▶ _GIVEN INSTRUCTION_
Rewrite the lines from the start through the line with "click(880, 433)", replacing "box" with "panel" and leaving everything else unchanged.

▶ _EXERCISE INPUT_

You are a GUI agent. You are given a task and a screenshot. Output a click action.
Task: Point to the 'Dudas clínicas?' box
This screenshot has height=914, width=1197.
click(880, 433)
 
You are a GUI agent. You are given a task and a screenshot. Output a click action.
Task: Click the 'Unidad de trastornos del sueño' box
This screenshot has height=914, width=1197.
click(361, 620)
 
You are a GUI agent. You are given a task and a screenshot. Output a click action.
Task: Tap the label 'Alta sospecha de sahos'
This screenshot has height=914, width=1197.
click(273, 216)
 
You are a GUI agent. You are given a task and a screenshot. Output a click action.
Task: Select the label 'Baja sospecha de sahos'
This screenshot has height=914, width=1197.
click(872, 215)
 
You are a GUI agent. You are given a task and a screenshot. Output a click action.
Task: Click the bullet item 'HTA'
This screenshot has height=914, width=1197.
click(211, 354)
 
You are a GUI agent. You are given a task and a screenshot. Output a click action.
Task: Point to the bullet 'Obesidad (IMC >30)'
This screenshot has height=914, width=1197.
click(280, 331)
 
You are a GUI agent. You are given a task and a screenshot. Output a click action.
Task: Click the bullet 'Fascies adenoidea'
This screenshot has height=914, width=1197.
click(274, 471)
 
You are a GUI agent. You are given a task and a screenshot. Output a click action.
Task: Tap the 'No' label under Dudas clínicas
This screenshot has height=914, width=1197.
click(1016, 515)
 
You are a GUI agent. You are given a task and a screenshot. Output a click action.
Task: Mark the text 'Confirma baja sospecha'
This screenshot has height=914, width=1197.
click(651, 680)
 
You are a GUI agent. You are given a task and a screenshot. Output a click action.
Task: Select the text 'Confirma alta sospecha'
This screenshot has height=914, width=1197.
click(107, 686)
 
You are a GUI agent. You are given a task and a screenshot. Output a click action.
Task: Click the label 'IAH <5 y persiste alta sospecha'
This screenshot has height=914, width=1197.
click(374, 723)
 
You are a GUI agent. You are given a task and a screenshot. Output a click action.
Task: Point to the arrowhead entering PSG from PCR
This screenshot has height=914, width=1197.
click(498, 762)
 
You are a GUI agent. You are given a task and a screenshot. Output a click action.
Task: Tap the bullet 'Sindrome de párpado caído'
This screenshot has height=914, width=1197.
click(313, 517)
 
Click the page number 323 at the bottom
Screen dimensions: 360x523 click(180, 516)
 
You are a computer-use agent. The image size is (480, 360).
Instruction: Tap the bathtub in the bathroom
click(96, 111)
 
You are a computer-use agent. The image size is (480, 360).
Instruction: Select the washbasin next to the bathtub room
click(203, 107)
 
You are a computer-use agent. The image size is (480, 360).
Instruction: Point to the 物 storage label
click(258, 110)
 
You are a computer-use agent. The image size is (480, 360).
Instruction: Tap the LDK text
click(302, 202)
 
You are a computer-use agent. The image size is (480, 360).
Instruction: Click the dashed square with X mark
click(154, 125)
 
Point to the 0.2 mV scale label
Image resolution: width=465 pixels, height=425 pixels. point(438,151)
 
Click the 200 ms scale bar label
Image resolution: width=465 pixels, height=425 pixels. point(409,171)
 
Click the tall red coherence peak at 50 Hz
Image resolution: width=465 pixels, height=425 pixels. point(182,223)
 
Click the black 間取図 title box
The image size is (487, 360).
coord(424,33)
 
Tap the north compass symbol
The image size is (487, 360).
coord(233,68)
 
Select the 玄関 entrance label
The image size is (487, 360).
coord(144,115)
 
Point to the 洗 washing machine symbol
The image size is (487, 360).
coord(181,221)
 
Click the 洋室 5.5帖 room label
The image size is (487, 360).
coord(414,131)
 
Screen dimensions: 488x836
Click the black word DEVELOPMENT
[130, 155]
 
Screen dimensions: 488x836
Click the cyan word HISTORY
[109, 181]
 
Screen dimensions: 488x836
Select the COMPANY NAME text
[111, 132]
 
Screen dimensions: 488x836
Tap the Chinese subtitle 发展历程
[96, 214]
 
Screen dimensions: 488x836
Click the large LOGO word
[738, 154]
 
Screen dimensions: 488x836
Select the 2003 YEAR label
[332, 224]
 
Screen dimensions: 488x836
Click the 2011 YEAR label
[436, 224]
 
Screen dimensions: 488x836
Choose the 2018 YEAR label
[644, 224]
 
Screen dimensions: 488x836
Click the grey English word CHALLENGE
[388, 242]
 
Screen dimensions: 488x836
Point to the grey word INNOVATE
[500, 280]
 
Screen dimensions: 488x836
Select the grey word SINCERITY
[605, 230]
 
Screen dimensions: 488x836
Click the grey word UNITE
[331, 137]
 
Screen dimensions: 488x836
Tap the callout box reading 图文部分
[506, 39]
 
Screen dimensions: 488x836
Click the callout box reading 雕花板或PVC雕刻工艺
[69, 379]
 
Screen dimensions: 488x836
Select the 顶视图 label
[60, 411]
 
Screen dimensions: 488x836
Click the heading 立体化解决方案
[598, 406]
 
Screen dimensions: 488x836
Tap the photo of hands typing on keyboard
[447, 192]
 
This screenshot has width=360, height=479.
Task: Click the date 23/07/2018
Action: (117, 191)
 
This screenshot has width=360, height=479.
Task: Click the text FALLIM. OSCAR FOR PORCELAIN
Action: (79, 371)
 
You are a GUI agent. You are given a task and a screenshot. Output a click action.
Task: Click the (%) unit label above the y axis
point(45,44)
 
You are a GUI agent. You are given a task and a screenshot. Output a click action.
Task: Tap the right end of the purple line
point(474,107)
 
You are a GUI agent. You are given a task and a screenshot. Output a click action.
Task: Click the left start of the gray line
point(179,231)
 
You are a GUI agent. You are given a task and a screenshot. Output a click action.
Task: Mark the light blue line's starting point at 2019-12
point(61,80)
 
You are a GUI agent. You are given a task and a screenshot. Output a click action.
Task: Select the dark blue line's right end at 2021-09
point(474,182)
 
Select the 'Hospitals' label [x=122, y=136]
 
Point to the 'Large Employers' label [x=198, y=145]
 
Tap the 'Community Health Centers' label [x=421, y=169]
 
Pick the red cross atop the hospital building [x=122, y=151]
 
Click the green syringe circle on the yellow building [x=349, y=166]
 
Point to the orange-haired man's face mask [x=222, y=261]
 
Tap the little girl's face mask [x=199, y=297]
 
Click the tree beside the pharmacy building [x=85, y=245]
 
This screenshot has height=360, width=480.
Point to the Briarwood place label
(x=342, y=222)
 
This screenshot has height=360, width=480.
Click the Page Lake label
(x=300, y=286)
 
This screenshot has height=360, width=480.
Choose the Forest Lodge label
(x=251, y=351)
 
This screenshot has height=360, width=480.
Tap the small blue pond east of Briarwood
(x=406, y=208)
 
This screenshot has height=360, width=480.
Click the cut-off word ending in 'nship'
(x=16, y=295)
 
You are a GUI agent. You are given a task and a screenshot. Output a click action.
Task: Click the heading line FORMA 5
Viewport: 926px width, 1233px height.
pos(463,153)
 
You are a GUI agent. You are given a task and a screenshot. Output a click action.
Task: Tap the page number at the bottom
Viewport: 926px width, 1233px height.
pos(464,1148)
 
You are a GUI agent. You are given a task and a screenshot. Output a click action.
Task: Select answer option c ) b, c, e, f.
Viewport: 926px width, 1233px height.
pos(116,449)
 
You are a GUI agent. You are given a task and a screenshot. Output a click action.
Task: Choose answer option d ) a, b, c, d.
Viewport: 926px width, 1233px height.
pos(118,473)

▶ _RESPONSE TO THE EXERCISE_
You are a GUI agent. You are given a task and a screenshot. Output a click action.
Task: Point to the 'Dudas clínicas?' panel
This screenshot has height=914, width=1197.
click(880, 433)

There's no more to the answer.